Two distinct memories come to mind every time I make this braunschweiger dip. I am a little girl watching my grandma, aunt, or mom make this dip in my grandparents’ trailer at the lake. The memory then shifts to being out on the lake in my grandpa’s pontoon, eating braunschweiger dip spread onto crackers after working up an appetite swimming and tubing in the lake. These two memories make braunschweiger dip an absolute summer-time staple in my house.

braunschweiger dip/spread in a white ramekin on a green plate with crackers spread around on the plate

When my mom and aunt would make braunschweiger, they would actually take the time to make it into a ball, with a thin layer of cream cheese around it. I don’t take the time to do that. So, even though we call it a braunschweiger ball in my house, it more closely resembles a dip or spread. Either way, it’s equally delicious, and equally filled with nostalgia for me.

You might be wondering what braunschweiger is. There are different answers to this question depending on where you are from. In North America, where I live, it’s more similar to liverwurst than what braunschweiger is Europe, or Germany and Austria. Liverwurst, or liver sausage, is a speakable sausage with at least 30% liver content. But, in the midwest, liverwurst is commonly called braunschweiger.

Before making this recipe, I suggest getting the ingredients to room temperature so that they soften slightly. Having softened cream cheese and braunschweiger makes combining the ingredients much easier.

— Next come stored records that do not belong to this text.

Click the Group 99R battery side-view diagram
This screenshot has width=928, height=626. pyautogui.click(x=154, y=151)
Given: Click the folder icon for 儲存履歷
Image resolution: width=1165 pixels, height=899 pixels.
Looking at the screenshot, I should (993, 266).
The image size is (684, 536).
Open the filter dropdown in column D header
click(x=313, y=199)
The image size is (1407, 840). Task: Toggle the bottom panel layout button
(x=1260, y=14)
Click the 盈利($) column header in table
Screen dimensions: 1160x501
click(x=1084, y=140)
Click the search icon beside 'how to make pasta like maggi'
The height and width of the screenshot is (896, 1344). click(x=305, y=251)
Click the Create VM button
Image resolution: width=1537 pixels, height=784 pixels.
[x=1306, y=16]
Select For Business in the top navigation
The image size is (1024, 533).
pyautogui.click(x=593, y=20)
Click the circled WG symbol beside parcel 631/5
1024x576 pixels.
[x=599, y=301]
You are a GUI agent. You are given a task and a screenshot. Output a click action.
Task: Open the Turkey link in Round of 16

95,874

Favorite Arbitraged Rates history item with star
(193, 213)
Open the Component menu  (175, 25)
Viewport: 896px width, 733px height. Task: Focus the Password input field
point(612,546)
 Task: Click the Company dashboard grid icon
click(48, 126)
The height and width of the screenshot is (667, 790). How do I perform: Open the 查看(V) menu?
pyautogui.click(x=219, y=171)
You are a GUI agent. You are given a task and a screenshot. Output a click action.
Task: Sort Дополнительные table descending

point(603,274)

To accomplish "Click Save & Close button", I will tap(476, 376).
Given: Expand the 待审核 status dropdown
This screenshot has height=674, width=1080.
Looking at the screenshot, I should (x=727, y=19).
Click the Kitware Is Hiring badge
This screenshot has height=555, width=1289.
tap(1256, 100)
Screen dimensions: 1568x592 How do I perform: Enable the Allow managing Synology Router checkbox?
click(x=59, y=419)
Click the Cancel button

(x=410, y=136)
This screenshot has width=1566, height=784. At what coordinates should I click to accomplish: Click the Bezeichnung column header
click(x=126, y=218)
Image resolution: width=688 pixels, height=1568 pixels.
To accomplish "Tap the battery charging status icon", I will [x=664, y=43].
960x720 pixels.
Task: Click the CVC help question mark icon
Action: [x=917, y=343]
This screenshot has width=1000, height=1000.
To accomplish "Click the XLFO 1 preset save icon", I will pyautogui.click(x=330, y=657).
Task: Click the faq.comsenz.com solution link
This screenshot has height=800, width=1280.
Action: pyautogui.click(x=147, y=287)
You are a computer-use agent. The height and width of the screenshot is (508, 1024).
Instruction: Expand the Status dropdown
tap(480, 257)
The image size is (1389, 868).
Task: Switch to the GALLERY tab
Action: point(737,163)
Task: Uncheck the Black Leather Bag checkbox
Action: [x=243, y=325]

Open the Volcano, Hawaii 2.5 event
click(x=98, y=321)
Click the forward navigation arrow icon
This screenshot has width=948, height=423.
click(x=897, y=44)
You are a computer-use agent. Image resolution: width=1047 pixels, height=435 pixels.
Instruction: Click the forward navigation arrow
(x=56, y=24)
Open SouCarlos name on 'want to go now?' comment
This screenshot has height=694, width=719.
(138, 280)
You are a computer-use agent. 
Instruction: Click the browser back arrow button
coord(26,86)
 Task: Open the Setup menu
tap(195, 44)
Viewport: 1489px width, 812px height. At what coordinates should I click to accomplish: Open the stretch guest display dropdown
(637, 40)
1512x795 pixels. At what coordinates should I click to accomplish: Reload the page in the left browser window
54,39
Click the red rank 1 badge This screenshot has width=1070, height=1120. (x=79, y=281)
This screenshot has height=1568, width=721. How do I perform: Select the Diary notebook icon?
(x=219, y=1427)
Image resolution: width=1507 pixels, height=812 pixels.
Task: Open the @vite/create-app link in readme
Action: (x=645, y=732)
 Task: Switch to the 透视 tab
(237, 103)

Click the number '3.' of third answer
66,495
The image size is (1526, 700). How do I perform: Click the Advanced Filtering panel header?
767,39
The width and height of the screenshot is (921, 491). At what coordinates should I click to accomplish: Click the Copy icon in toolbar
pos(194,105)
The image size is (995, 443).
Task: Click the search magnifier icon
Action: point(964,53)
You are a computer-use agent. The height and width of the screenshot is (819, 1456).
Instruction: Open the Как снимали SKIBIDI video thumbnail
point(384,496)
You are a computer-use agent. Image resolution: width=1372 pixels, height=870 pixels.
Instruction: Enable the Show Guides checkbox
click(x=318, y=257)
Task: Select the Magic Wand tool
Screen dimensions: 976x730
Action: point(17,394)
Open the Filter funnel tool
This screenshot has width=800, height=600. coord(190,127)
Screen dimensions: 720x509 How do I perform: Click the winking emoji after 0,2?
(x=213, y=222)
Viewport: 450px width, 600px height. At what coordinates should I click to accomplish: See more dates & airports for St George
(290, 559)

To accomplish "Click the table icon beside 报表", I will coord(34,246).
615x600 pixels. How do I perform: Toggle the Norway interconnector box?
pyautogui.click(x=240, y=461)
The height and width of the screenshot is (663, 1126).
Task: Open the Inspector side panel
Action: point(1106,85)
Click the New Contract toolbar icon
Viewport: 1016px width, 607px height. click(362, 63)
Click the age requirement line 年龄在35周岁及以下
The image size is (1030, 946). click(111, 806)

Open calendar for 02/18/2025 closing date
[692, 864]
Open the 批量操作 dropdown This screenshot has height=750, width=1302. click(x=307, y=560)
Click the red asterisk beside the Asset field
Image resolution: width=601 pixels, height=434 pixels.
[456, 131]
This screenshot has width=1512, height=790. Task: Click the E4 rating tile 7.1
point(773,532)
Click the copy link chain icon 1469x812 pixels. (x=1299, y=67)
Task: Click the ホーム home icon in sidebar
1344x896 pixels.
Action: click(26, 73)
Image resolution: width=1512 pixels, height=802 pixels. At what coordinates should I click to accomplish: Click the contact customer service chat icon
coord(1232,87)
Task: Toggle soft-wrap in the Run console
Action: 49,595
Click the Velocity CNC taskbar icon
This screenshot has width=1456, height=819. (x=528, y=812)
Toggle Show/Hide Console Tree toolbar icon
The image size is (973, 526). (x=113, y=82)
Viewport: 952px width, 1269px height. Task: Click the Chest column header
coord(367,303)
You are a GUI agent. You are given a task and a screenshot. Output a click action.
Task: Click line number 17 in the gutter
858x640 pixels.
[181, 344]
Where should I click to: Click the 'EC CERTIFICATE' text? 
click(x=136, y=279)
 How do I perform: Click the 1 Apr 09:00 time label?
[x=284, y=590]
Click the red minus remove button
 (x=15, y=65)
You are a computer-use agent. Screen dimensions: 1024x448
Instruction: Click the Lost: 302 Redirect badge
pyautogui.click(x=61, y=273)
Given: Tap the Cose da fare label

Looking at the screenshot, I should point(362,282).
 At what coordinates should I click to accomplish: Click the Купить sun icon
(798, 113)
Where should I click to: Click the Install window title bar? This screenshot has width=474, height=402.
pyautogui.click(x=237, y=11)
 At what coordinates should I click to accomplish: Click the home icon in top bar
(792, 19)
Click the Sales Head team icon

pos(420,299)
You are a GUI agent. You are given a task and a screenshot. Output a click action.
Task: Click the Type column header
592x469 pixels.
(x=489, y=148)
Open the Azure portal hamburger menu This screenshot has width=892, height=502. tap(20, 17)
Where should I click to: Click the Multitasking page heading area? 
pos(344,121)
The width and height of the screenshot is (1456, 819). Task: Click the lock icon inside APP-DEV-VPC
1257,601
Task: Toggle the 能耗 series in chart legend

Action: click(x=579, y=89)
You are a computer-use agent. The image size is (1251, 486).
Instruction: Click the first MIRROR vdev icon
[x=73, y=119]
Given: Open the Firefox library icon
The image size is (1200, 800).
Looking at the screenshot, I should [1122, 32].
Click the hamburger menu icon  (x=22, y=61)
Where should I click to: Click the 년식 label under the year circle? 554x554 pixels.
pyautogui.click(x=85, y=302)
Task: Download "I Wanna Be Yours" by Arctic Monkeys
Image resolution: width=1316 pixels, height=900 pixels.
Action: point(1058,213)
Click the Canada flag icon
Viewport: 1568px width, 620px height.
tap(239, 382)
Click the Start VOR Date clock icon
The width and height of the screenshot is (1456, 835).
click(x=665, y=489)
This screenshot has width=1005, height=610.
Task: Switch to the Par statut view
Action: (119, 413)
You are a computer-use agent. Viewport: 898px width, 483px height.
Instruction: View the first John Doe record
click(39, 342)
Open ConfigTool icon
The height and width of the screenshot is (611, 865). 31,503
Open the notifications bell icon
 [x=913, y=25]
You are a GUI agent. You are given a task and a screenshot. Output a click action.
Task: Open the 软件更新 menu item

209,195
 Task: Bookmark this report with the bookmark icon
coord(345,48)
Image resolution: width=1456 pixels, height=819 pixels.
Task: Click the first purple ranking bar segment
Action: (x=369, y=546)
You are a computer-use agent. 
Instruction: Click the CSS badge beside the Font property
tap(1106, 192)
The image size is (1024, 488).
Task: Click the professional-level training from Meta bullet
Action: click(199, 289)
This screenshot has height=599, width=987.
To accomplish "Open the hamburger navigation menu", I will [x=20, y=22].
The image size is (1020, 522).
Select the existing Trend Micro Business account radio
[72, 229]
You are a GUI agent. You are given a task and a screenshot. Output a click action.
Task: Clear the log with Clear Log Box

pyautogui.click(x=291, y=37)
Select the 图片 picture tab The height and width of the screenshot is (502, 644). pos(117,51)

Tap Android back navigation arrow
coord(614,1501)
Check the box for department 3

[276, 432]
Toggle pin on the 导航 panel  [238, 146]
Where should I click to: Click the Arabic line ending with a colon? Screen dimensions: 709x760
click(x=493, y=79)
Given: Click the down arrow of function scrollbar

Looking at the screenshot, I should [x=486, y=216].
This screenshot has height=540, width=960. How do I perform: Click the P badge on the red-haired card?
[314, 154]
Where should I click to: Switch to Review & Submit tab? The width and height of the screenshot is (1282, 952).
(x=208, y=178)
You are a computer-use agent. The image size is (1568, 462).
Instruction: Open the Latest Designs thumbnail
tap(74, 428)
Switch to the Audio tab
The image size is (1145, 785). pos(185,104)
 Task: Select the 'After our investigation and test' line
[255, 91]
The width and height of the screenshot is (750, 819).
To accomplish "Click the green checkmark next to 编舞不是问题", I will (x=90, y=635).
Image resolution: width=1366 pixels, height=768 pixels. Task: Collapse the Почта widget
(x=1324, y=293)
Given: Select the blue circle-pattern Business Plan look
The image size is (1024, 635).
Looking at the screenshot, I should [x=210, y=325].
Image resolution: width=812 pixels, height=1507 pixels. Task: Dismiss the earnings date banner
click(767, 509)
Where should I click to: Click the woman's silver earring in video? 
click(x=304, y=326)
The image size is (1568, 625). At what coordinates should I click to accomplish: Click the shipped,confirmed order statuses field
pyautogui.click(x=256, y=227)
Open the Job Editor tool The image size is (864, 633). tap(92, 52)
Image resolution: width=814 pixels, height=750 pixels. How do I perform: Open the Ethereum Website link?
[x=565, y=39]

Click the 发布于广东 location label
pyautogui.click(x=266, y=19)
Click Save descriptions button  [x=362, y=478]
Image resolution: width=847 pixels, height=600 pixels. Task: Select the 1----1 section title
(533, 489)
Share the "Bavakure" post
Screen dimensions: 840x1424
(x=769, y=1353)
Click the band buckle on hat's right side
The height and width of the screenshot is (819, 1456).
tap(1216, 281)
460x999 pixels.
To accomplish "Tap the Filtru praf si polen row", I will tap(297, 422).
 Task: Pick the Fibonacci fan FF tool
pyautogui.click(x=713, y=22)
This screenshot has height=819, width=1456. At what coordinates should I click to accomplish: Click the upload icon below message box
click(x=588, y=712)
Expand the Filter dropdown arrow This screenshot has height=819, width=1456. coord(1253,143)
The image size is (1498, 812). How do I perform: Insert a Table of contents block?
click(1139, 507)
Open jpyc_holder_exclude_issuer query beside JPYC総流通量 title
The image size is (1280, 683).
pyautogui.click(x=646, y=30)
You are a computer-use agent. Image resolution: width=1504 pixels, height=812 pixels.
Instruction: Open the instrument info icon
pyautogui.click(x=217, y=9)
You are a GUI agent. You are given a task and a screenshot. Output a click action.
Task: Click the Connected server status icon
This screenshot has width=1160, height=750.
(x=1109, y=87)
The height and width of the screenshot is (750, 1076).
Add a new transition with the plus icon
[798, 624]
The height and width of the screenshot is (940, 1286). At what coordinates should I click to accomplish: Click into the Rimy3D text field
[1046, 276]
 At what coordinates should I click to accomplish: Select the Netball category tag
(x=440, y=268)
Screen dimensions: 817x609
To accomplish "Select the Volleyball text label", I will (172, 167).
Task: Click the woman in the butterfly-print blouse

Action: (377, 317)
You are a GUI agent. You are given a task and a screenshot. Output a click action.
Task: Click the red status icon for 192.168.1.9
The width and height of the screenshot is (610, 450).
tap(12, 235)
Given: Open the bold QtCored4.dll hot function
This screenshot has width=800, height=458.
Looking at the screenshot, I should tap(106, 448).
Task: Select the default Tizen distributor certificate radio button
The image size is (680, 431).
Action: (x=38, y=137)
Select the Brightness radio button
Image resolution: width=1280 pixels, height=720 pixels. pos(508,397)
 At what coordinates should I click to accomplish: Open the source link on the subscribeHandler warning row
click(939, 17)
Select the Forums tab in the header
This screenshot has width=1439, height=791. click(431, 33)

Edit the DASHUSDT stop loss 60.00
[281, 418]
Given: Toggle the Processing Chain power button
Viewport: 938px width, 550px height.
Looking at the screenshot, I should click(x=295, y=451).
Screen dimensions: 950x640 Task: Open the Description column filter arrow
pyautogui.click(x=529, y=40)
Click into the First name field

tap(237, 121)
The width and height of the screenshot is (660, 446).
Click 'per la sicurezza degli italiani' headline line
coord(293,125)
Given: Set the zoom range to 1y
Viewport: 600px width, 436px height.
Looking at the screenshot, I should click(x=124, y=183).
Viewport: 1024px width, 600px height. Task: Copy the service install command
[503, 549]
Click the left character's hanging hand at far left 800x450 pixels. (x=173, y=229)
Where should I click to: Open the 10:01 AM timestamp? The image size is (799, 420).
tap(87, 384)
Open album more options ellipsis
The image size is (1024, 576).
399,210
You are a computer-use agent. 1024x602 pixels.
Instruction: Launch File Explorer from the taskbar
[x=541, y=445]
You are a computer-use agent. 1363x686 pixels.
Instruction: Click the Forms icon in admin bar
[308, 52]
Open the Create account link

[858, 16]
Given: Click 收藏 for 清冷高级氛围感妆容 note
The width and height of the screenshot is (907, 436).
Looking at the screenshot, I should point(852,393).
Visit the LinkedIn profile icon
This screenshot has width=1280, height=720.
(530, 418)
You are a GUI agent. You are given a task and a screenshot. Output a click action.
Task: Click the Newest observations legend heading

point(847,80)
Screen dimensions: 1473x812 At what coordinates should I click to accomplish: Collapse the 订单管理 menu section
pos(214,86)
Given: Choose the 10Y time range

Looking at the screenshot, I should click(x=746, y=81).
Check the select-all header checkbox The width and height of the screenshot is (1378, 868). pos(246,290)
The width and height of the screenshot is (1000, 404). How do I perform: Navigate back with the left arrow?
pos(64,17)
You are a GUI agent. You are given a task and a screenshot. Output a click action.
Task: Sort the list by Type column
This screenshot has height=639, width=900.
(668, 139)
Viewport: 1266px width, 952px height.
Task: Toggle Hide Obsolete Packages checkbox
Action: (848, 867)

I typically use my Ninja Food Processor to combine the ingredients. It has a plastic “blade” that is typically used for dough, but it works wonderfully for this recipe. If you don’t want to use a food processor, a couple of forks work just fine. That’s the way my grandma, aunt, and mom made it when I was growing up.

braunschweiger dip in the food processor before being plated

If you want to be cool like my mom and aunt, you can make it into a ball by placing the braunschweiger mixture onto plastic wrap or parchment paper and then wrapping it up into the shape of a ball. Cool the ball in the refrigerator for a few hours so that it holds shape.

braunschweiger dip/spread in a white ramekin on a green plate with crackers spread around on the plate

Braunschweiger Dip

Course Snack


  • 8 oz braunschweiger or liverworst
  • 8 oz cream cheese
  • 1 pkg french onion soup seasoning
  • 1 tbsp worcestershire sauce


  • Place all of the ingredients in a food processor.
  • Pulse the food processor until the ingredients are well combined.
  • Alternatively, you can combine the ingredients with a couple of forks. If using forks, make sure you have let the ingredients soften at room temperature so that they are easier to combine.
  • Serve with your favorite crackers!